Queen Mary’s Manual, of which we shall have more to say later, seems to have been the source from which Burnet transcribed the Office. In his time it was in the library of R. Smith, titular Bishop of Chalcedon.
Numerous allusions in the records of the De Lisle family bear testimony to the popularity of cramp-rings in the reign of Henry VIII.[248] Edward Seymour, Earl of Hertford and afterwards Duke of Somerset, writes to Lady Lisle, in 1537:
‘Hussey told me you were very desirous to have some cramp-rings against the time that you should be brought a bedd.... I send by the present messenger 18 cramp-rings, which you should have had long ago.’[249]
John Husee writes from London on April 17, 1535, to his mistress, Lady Lisle: ‘I send you by Mr.

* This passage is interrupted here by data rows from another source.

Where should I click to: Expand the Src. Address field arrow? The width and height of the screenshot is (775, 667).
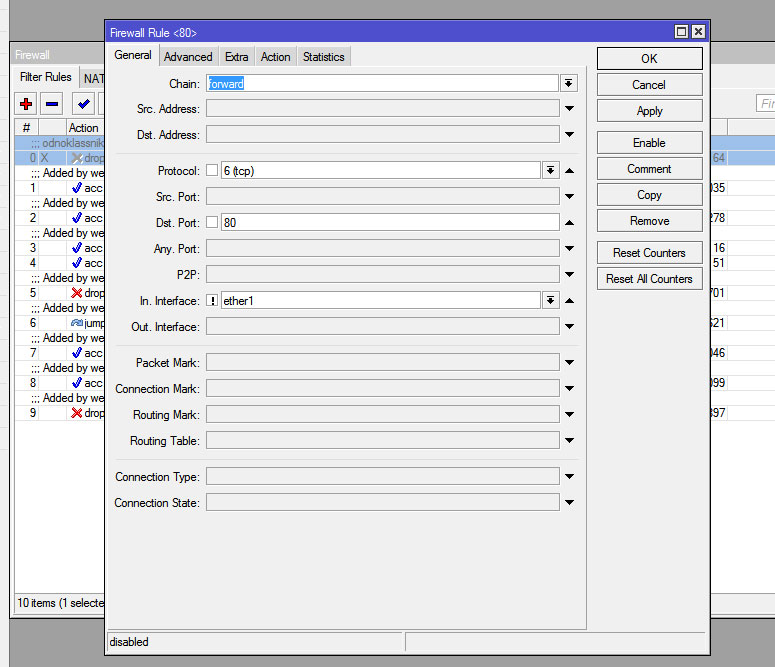569,109
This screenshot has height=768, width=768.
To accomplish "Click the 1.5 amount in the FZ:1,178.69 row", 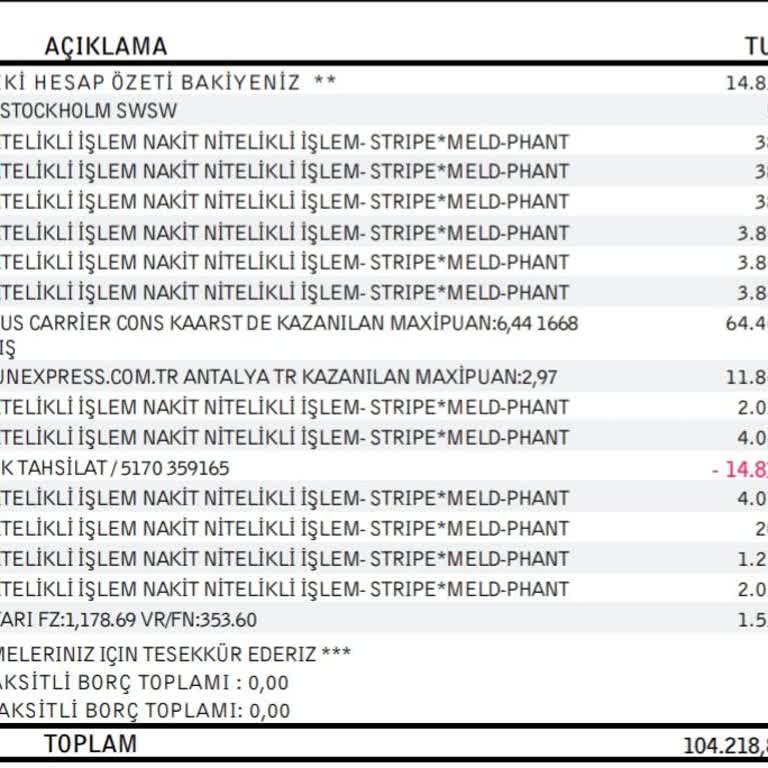I will pos(752,620).
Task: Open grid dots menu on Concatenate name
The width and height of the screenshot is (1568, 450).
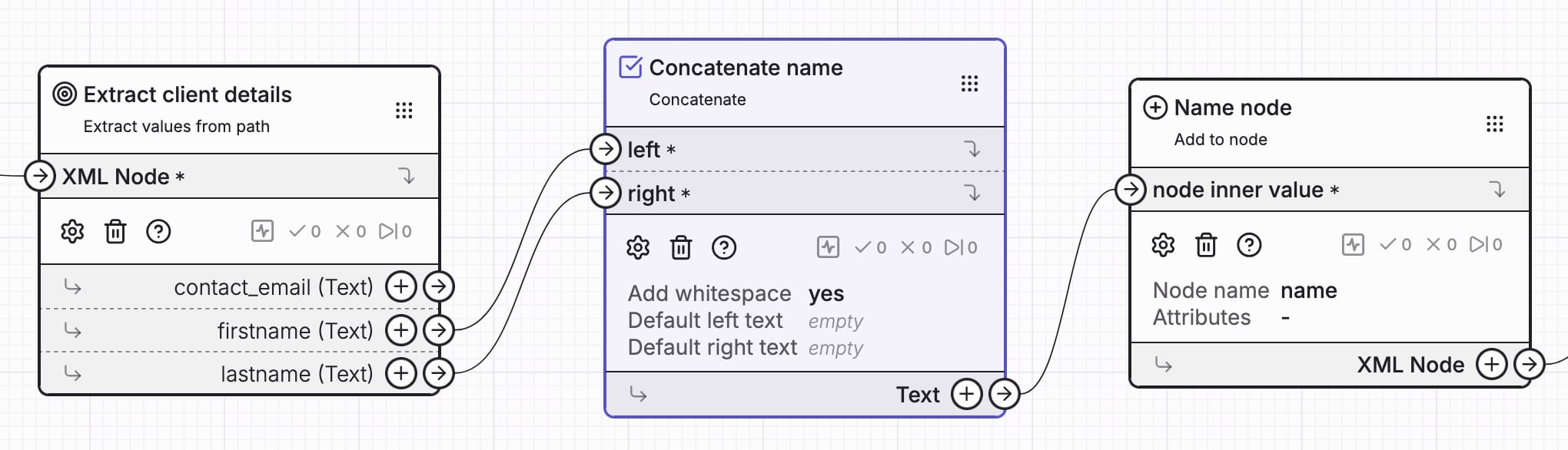Action: pos(969,83)
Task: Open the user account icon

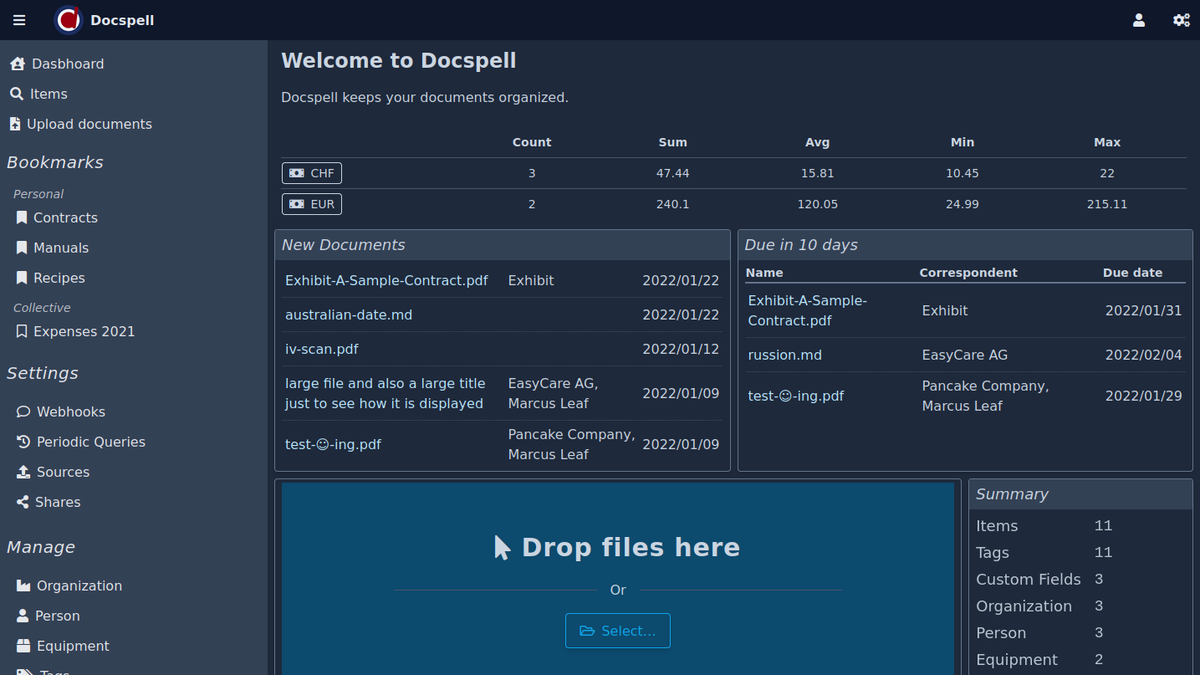Action: point(1139,20)
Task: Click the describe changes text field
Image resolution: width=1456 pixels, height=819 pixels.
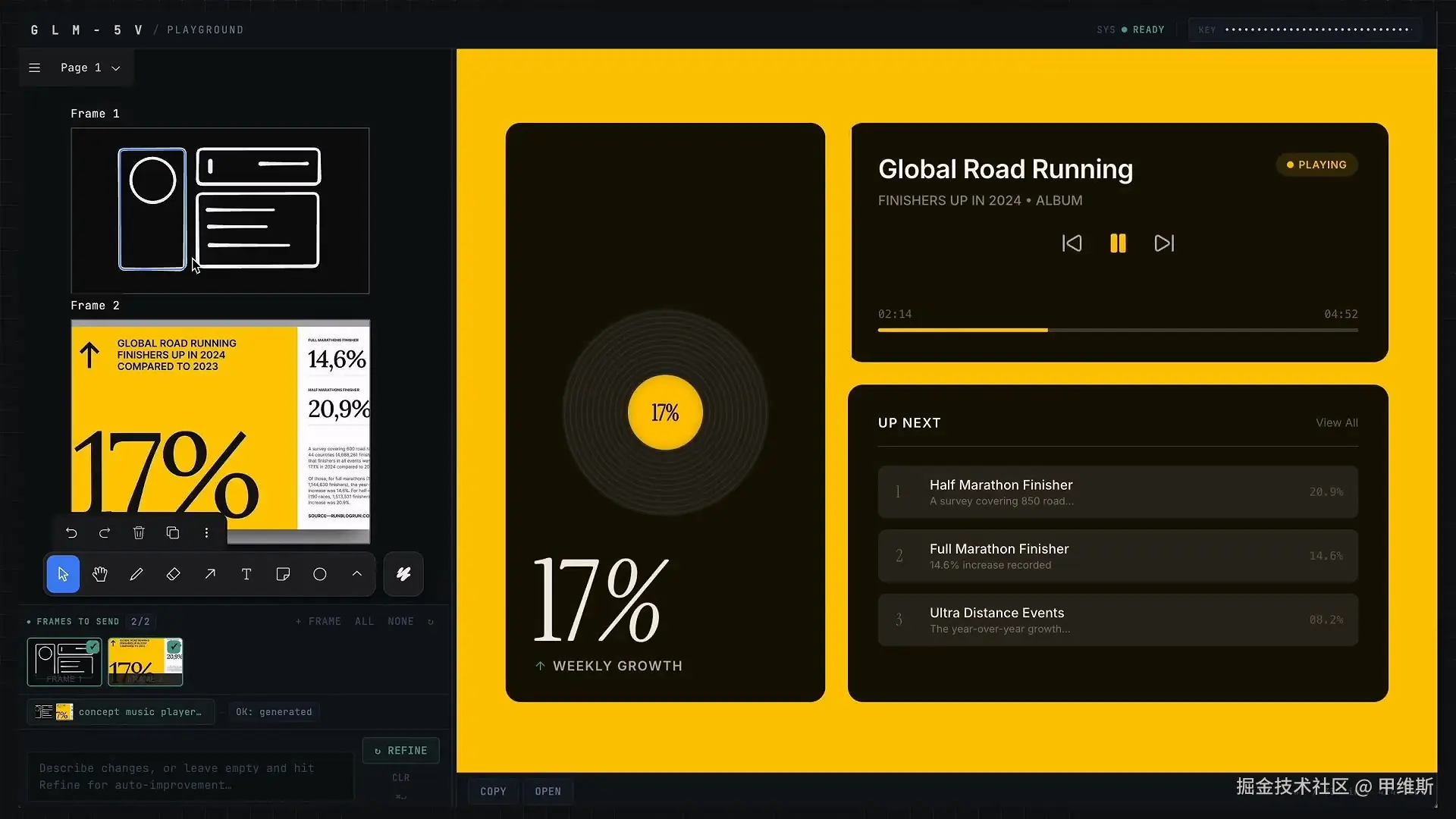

Degory Gramefilld 59 cramp rings of silver, that Christofer Morys giveth you, and one of gold’;[250] and again, on May 2, 1538: ‘Cramp-rings I can get none out of the jewel-house. Mr. Wyllms says the King had the most part of gold, but has promised me twelve silver.’[251]
In a letter of May 13, 1536, John Husee combines denunciation of Anne Boleyn with a promise of cramp-rings to Lady Lisle:
‘Madam, I think verily that if all the books and cronycles were totally revolved and to the uttermost proscuted and tried, which against wymen hath been pennyd, contryvyd, and wryten, syns Adam and Eve, these same were I think verily nothing in comparison with that which hath been done and committed by Anne the Queen.... I think not the contrary but she and all they shall suffre. John Williams hath promised me some cramp rings for your Ladyship’;[252]
and again, six days after:
‘Your ladyship shall receive of this berer 9 cramp-rings of silver. John Williams says he never had so few of gold as this year. The king had the most part himself: but next year he will make you amends.’[253]
This day, May 19, 1536, was the day of Anne Boleyn’s execution.
Margaret Mylynton, in 1516, bequeaths to ‘my dame Croche my best gown and a kercheve, and my cramp-ring’.[254] There is nothing, however, to show that it had received the royal benediction.